TASK DESCRIPTION: Find and copy every line in the records that includes the string "agent".

RECORDS TO USE:
Content starts

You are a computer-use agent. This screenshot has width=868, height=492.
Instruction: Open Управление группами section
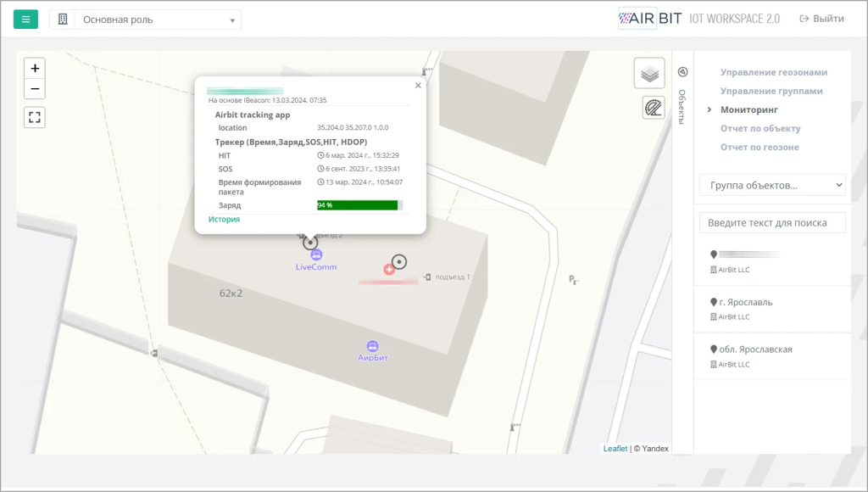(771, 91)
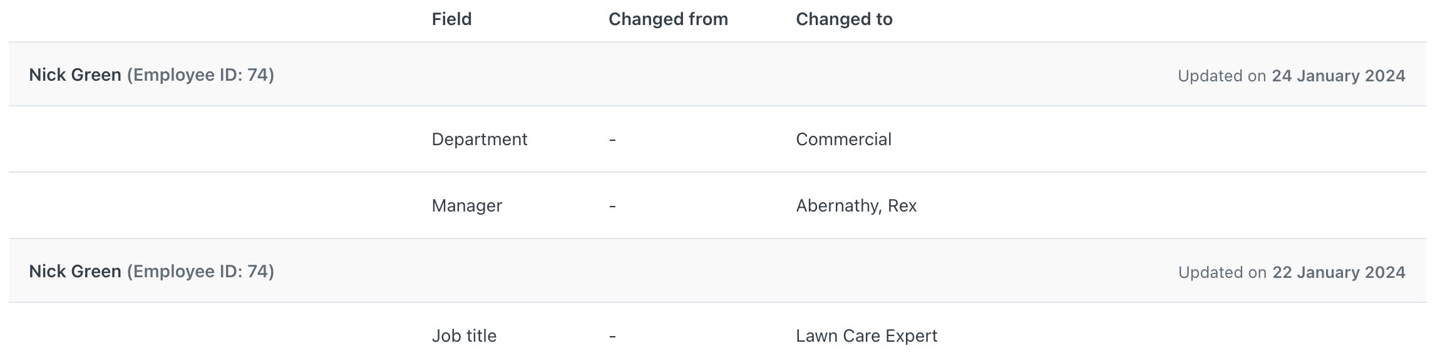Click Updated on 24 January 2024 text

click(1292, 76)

Content ends
Content starts

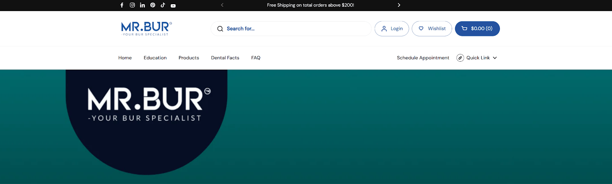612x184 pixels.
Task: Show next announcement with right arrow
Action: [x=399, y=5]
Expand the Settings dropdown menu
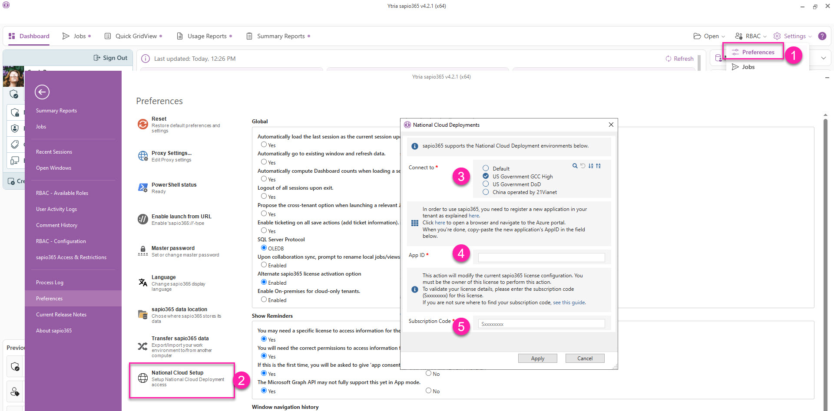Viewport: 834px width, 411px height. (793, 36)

Content ends
Content starts

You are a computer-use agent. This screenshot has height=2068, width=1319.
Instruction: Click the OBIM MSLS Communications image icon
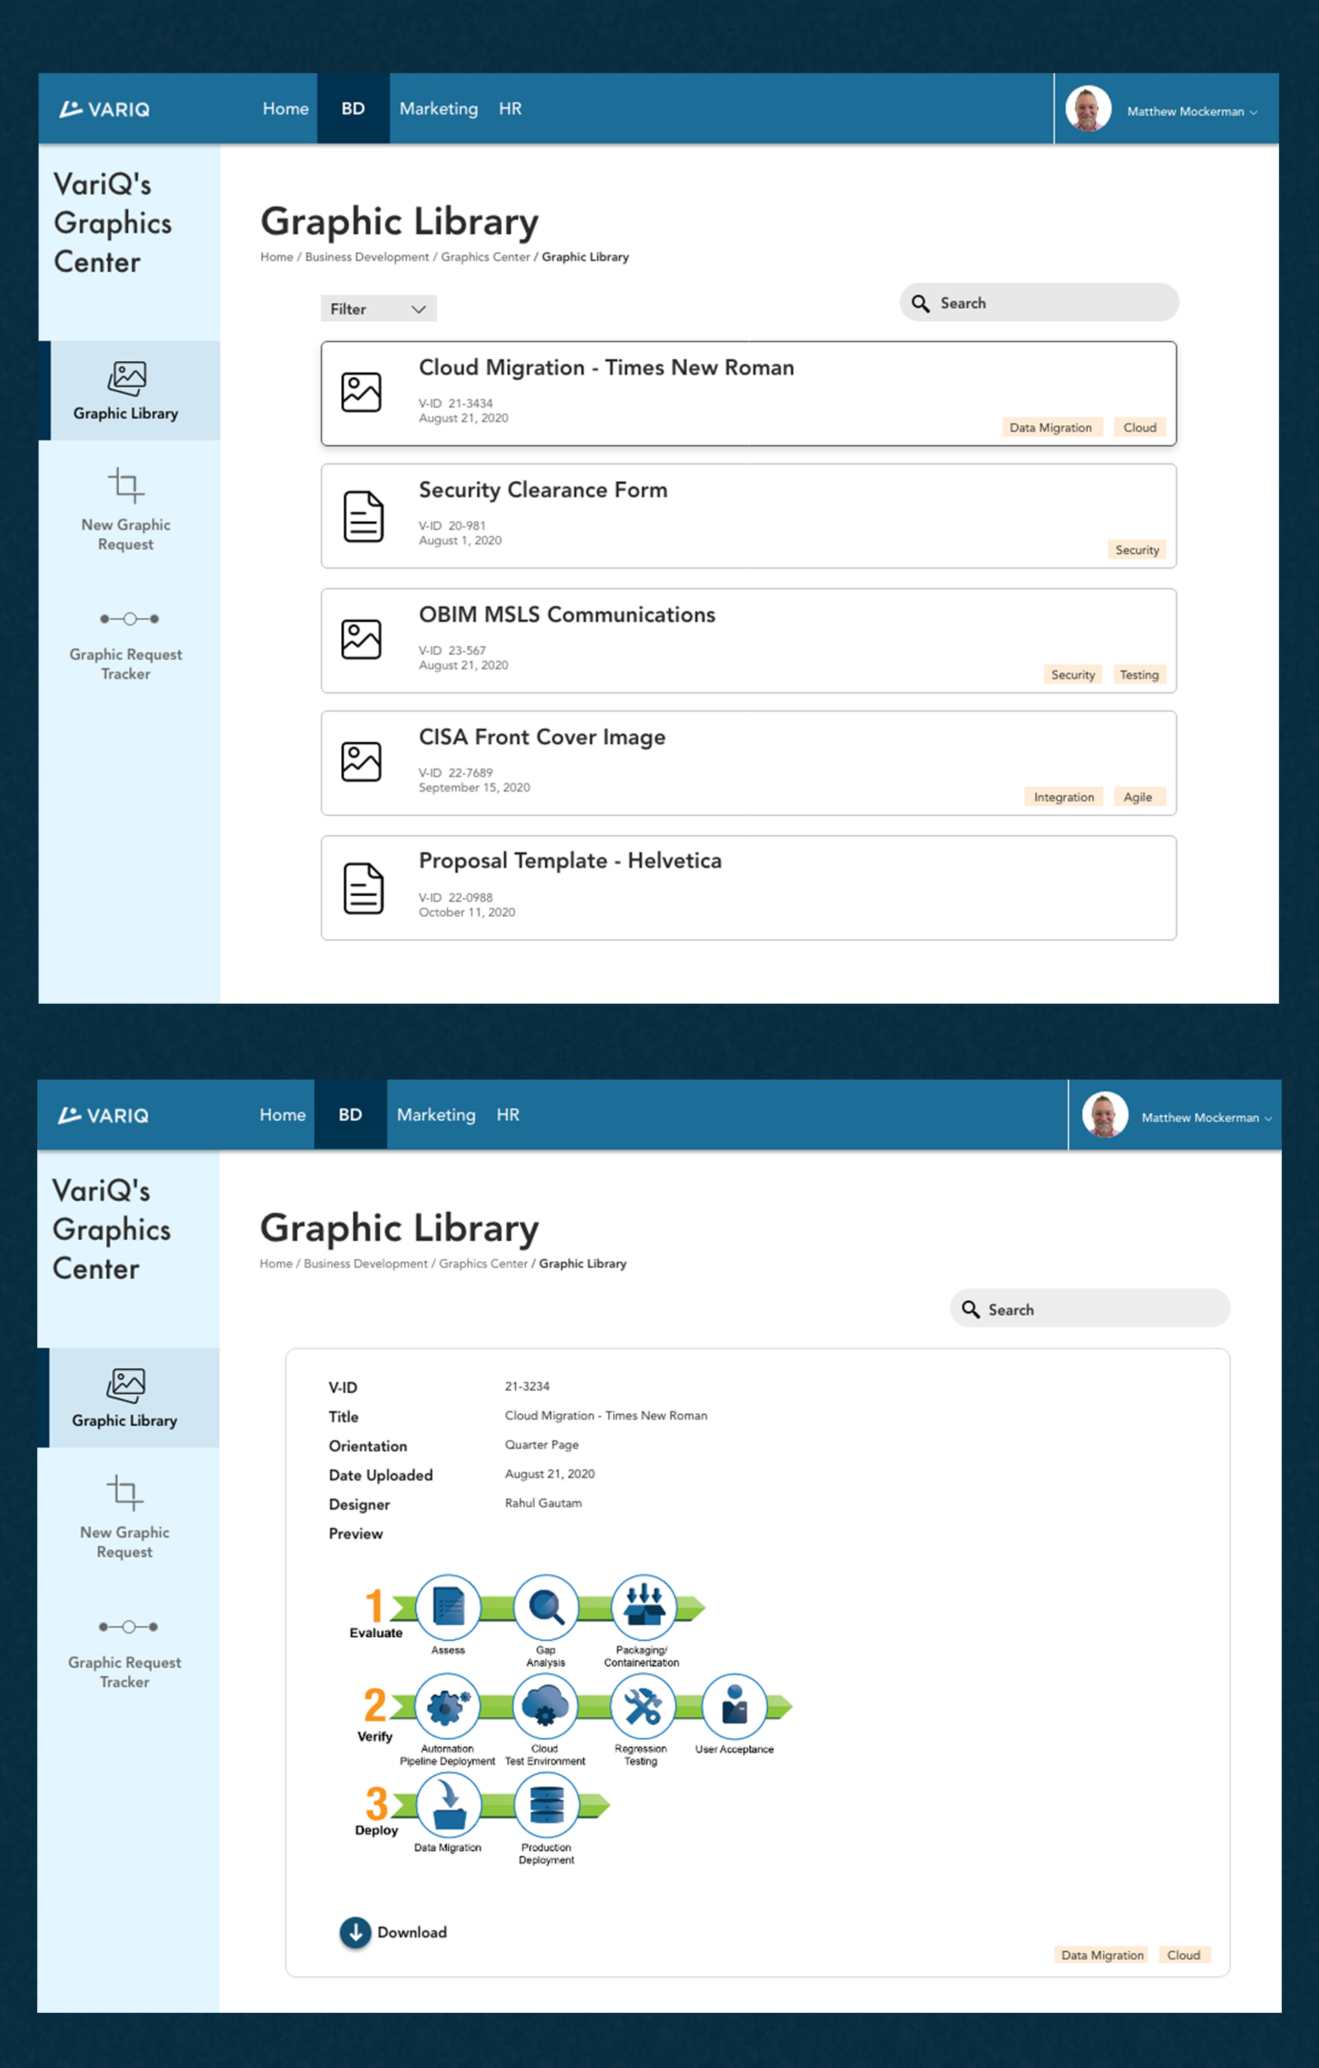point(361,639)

Content ends

RESPONSE TO THE EXERCISE:
You are a computer-use agent. This screenshot has width=868, height=492.
You are a computer-use agent. This screenshot has height=2068, width=1319.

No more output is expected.